Minimally Invasive Lumbar Fusion
Case Examples

Patient is 52 yr. old male with chronic severe low back pain that has failed to respond to conservative (non-operative treatment), including medications, therapy, and injections.

On the lateral (side) view of the pre-op MRI, note the normal appearing discs between L1 and L4, marked with white asterisk. The discs between L4 and S1, marked by the dark arrowhead, are not normal appearing. While the disc at L5-S1 is clearly flattened, the disc at L4-5 has a bulge at the back and does not have the same white signal as the normal discs above.

The decision was made to include the L4-5 disc in the fusion since, after fusing L5-S1, the stress would be concentrated on the next level, which in this case, already shows signs of wear and tear.

One month after surgery, the interbody spacers, which are invisible to xray except for the metal markers in them, can be seen in the interspaces between the vertebral bodies.

The patient’s back pain was significantly better by about 6 weeks.

Seven months after surgery, the patient is feeling much better. On the lateral (side) view, some calcification (whiteness) can be seen in the interspaces. This finding, however, is subtle.

By checking the patient with a CT scan, however, the bony healing between the vertebral bodies can be demonstrated on the reconstructed views.

The patient was released to his regular duty at 8 months post op. However, since he has two less discs in his spine (four discs doing the job of six), he is still advised to avoid frequent bending, lifting, and twisting.

On the lateral X-ray at one year post op, more calcification can be seen between the vertebral bodies as indicated by the asterisk.

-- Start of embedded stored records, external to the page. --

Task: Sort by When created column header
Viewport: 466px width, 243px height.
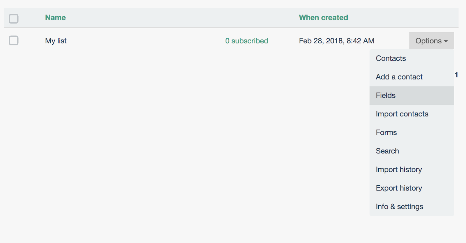Action: [x=323, y=17]
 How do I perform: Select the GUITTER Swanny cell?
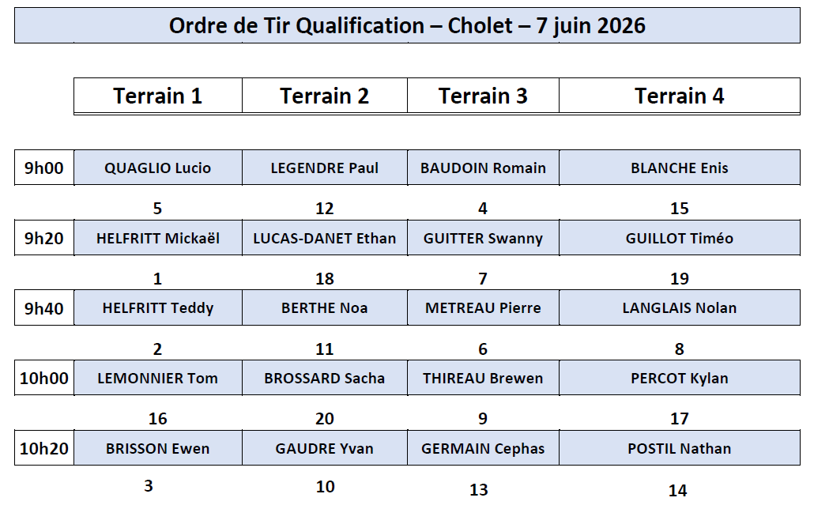(484, 238)
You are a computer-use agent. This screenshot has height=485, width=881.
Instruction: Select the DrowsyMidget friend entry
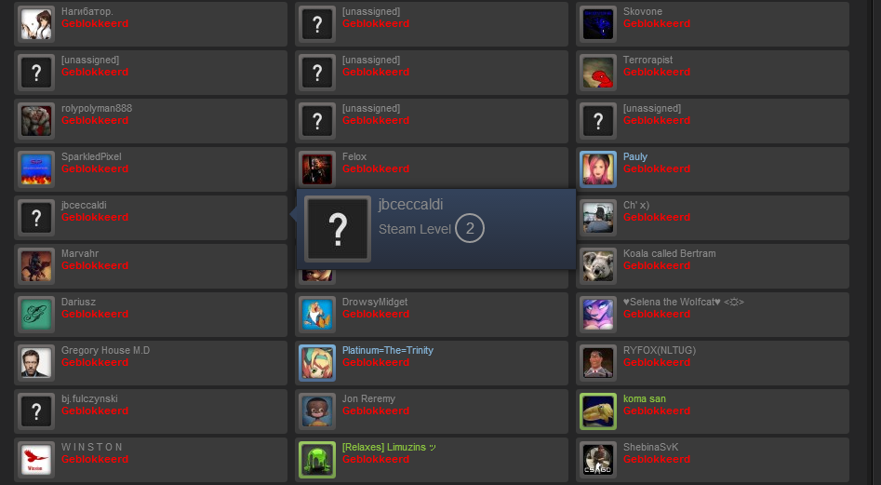click(x=432, y=314)
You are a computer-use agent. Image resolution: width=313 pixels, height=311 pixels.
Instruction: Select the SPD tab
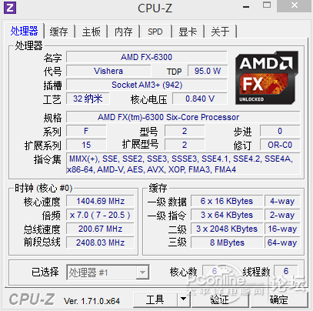coord(155,32)
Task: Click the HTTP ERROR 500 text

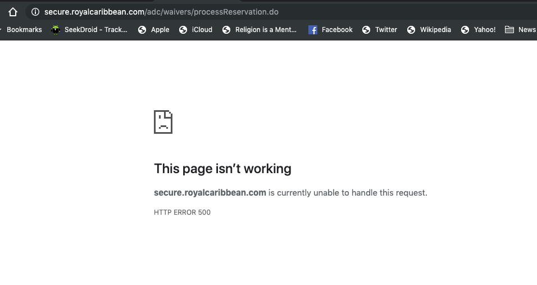Action: pyautogui.click(x=182, y=212)
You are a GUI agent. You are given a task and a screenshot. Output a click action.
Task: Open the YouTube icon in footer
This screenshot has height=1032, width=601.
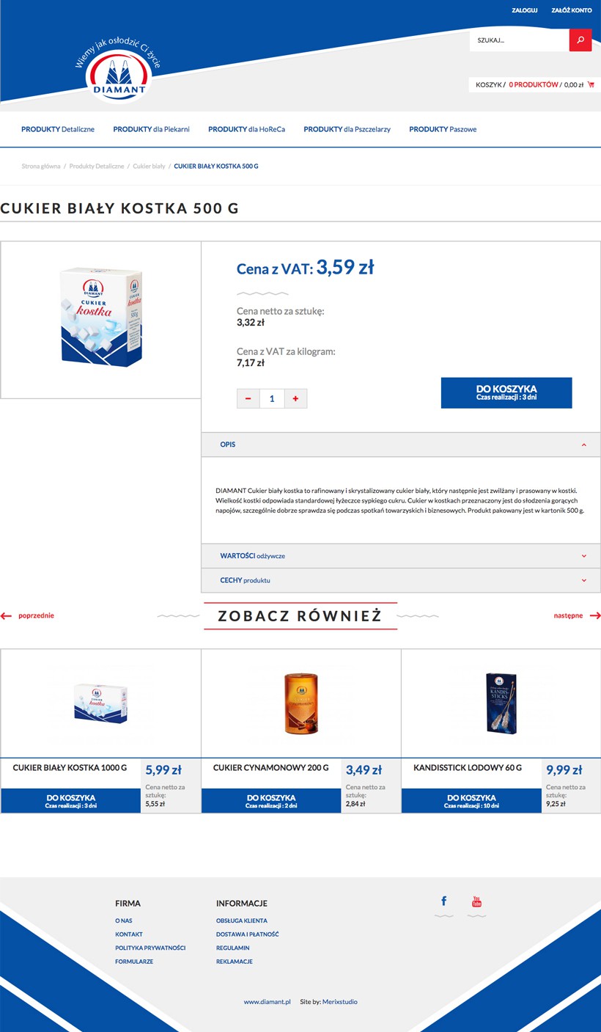[476, 901]
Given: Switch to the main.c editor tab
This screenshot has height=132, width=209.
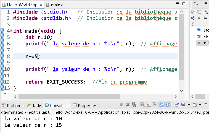Looking at the screenshot, I should [55, 5].
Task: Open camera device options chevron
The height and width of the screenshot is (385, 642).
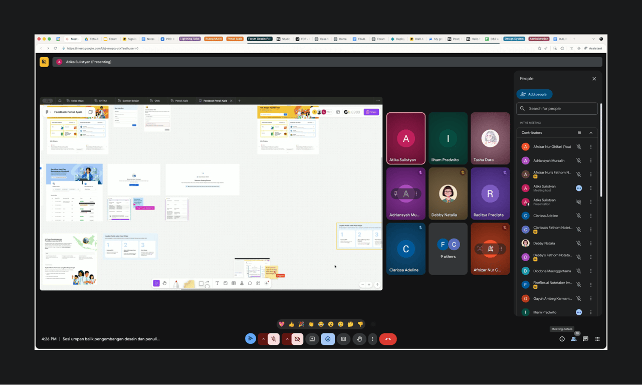Action: 287,339
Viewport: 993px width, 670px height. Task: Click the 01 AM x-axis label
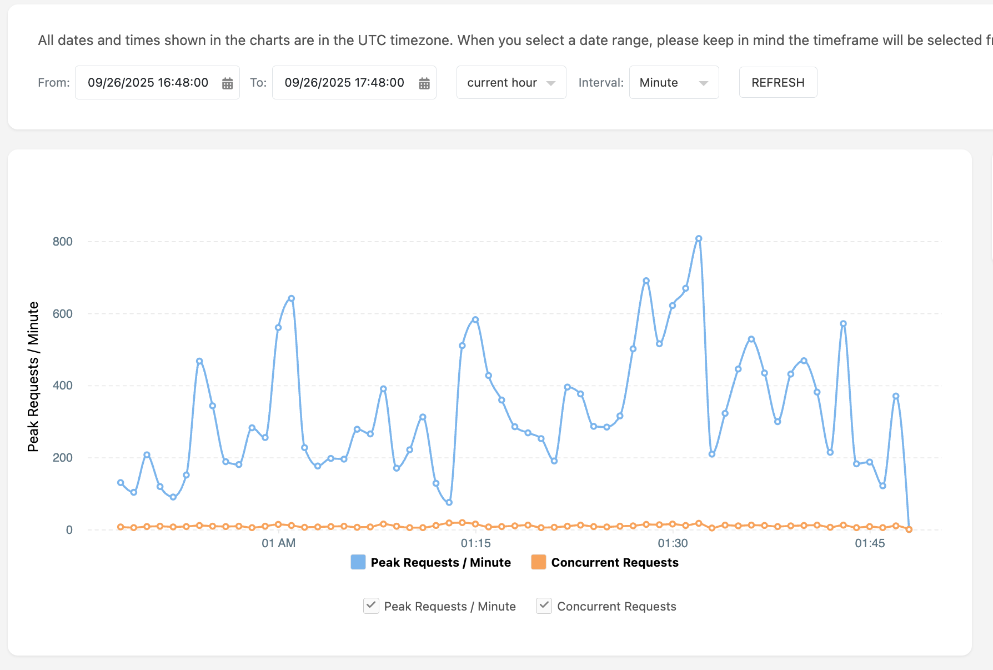click(278, 543)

The patient continues to do well.

Here’s another example of a patient who at one year after a two level fusion had a solid bony connection.

But fusion doesn’t occur in every case.

On those occasions where a fusion does not fuse, the screws will eventually become loose. In the Xray below, you can see that the two lowest screws have a dark line around them that is referred to as a “halo.” Although the screw will have a good bite (or purchase) on the bone when it is initially placed, when it gets loose, it will to a small degree compress the bone around the screw. This absence of bone, since bone with its calcium looks white on xray, has the appearance of a dark line around the screw. In the xray below, the screws above, which are not loose, do not have the same halo.

This image below from a CT scan, taken from a different patient, shows the xray appearance of screws when they become loose.

This loosening is demonstrated by the dark line around the screws (referred to as a “halo”), which indicate that the screw threads have no purchase or bite into the bone.

Keep in mind that the purpose of the screws is to hold the bones in place until the healing (fusion) occurs, and that even in the best circumstances, the fusion rate in the lumbar region in large groups of patients is somewhere between 80-90%.

However, not every patient with a CT scan like this requires revision surgery: each case is considered individually.

Here is a case where extra bone grew near and in the foramen, which is the hole through which the nerve root exits the spinal column. In this case, although the patient might be expected to have pain along the area supplied by the involved nerve root, the patient had no symptoms. This case also illustrated why the focus is on treating the patient, not the x-ray.